Trotz der Corona-Pandemie werden die Sternsinger im kommenden Jänner von Haus und Haus ziehen – allerdings mit erhöhten Sicherheitsvorkehrungen. So verbreiten Caspar, Melchior und Balthasar ihre Botschaften diesmal mit Mund-Nasen-Schutz und zumindest einem Meter Abstand. Die eingenommenen Spenden gehen auch diesmal wieder an rund 500 Hilfsprojekte, wie beispielsweise an vom Klimawandel betroffene Bauernfamilien in Südindien.

“Ein Hausbesuch ist auch in der aktuellen Situation möglich, aber nur unter der Berücksichtigung von drei Regeln”, sagte Martin Hohl, Vorsitzender der Katholischen Jungschar im Gespräch mit der APA. Neben dem verpflichtenden Tragen eines Mund-Nasen-Schutzes und dem generellen Betretungsverbot von Wohnungen ist ein Sicherheitsabstand zwischen allen Personen von mindestens einem Meter einzuhalten. “Der Mund-Nasen-Schutz darf im Freien abgenommen werden, wenn ein Abstand von zwei Metern eingehalten werden kann”, lautet die Ausnahme von einer Regel.

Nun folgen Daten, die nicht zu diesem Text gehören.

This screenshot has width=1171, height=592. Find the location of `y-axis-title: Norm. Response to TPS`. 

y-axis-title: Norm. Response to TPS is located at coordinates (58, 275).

Neben den gewohnten Hausbesuchen der Sternsinger kann der Segen auch per Post oder neuerdings in digitaler Form bekommen werden. “Über unsere Website gibt es die Möglichkeit, sich die Sternsinger direkt ins Haus zu holen”, sagte Hohl. Ab Weihnachten sei die Vorbestellung, auch eines personalisierten Segens, möglich. Natürlich werde laut Hohl auch im Internet um eine freie Spende gebeten.

Mehr Spenden

In diesem Bereich gab es bereits vor der Corona-Pandemie einen starken Aufschwung, wie einer Presseaussendung der Dreikönigsaktion zu entnehmen ist. Während 2019 über das Internet rund 63.600 Euro gespendet wurden, waren es 2020 schon 73.500 Euro. Durch die aktuelle Situation werde heuer ein noch stärkerer Anstieg erwartet. Insgesamt wurden 2020 übrigens knapp 18,5 Millionen Euro gesammelt. Ein Teil der Spenden von 2021 wird an Familien in Südindien gehen, die sehr mit dem voranschreitenden Klimawandel zu kämpfen haben. “Dort werden Kleinbauern und Kleinbäuerinnen dabei unterstützt von Reis auf Hirse umzusteigen – weil Hirse deutlich klimaresistenter ist”, sagte Hohl. Daneben gebe es jährlich rund 500 weitere Hilfsprojekte, für die die rund 85.000 Sternsinger mit ihren Segnungen um Spenden bitten.